Question

Topic: Neuroscience

1. (a) How do neurons communicate with each other? What is this process called? Explain in detail how information from one neuron gets passed on to another and do not leave out any stages in this process.

Key words you must use in your explanation: synapse, post and pre-synaptic neuron and their structures, vesicles, neurotransmitters, receptors, excitatory and inhibitory.
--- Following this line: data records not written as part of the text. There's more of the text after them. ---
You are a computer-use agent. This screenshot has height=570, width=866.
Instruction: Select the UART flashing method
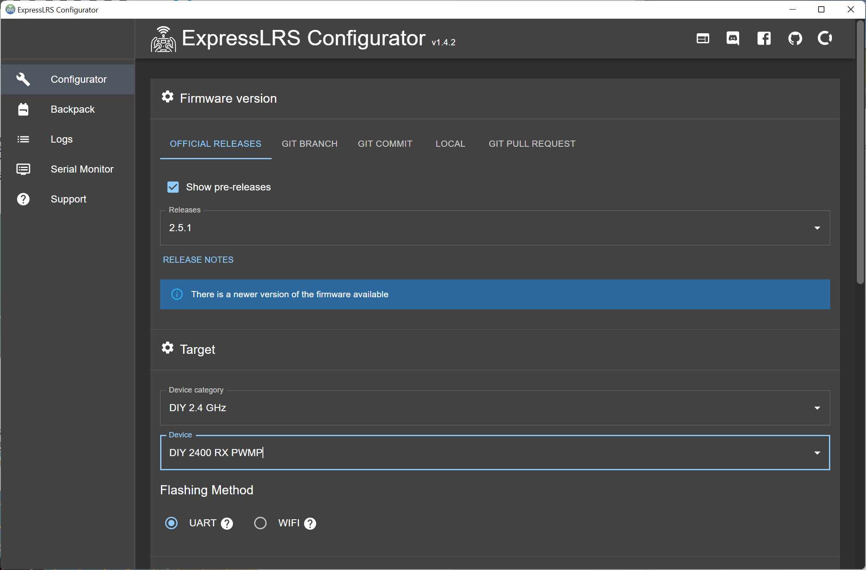tap(171, 523)
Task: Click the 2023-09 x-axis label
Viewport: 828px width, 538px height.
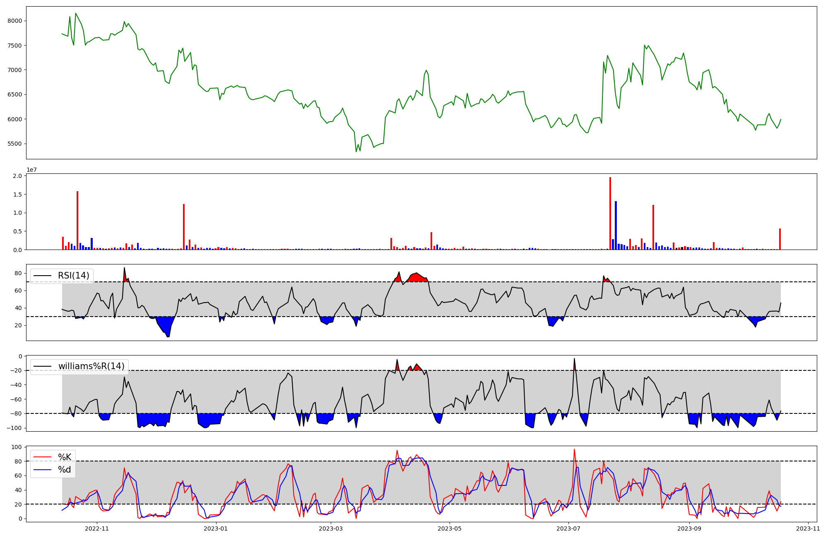Action: pyautogui.click(x=689, y=528)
(b) In the beginning of our lecture on neuroscience, we discussed a quote from Hippocrates that summarizes the neurosciences perspective on the human mind. Please explain the main message or “essence” of this quote. Is Hippocrates a monist or a dualist?

Answer 1

Neurons communicate at their meeting points called synapses. The small gaps separating the neurons are referred to as synaptic clefts. These synapses are not merely gaps but are functional links between the two neurons. Signals are transferred in only one direction across the synapse.
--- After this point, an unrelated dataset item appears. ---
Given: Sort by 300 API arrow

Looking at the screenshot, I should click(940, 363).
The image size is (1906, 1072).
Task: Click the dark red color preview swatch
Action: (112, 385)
Synapses can be either chemical or electrical.

Chemical synapses

The space between the pre- and postsynaptic neurons is called the synaptic cleft. The key feature of all chemical synapses is the presence of small, membrane-bound organelles called synaptic vesicles within the presynaptic terminal. These spherical organelles are filed with one or more neurotransmitters, the chemical signals secreted from the presynaptic neuron, and it is these chemical agents acting as messengers between the communicating neurons that give this type of synapse its name. there are many kinds of neurotransmitters, the best-studied example being acetylcholine.

Transmission at chemical synapses occurs when an action potential invades the terminal of presynaptic neurons. The change in membrane potential caused by the arrival of the action potential leads to the opening of voltage-gated calcium channels in the pre-synaptic membrane. The opening of these channels causes a rapid influx of Ca2+ into the pre-synaptic terminal, resulting in a transient increase in the Ca2+ concentration of the cytoplasm. The elevation of the presynaptic Ca2+ concentration allows synaptic vesicles to fuse with the plasma membrane of the presynaptic neuron. The Ca2+ dependent fusion of synaptic vesicles with the terminal membrane causes their contents, most importantly the neurotransmitters, to be released into the synaptic cleft.

Following exocytosis, neurotransmitters diffuse across the synaptic cleft and bind to specific receptors on the membrane of the postsynaptic neuron. The binding of neurotransmitters to the receptors causes the channels in the postsynaptic membrane to open (sometimes close), changing the ability of ions to flow into or out of the post-synaptic cells. the resulting neurotransmitter induced current flow alters the conductance and usually the membrane potential of the postsynaptic neuron, increasing or decreasing the probability that the neuron will fire an action potential. In this way, information is passed from one neuron to another neuron.

Types of chemical synapses- Excitatory or Inhibitory

The action of neurotransmitters may promote or inhibit the generation of an action potential in the post-synaptic cell. Binding of a neurotransmitter to an excitatory receptor opens a channel that allows Na+ ions or both Na+ and K+ ions. These non-voltage gated ion channels can be part of the receptor protein or can be a separate protein that opens in response to a cytosolic signal generated by the activated receptor. Channel opening leads to the depolarization of the postsynaptic plasma membrane, promoting the generation of an action potential.

In contrast, binding of a neurotransmitter to an inhibitory receptor on the post-synaptic cell causes opening of K+ or Cl- channels. The resulting membrane hyperpolarization inhibits generation of an action potential in the postsynaptic cell.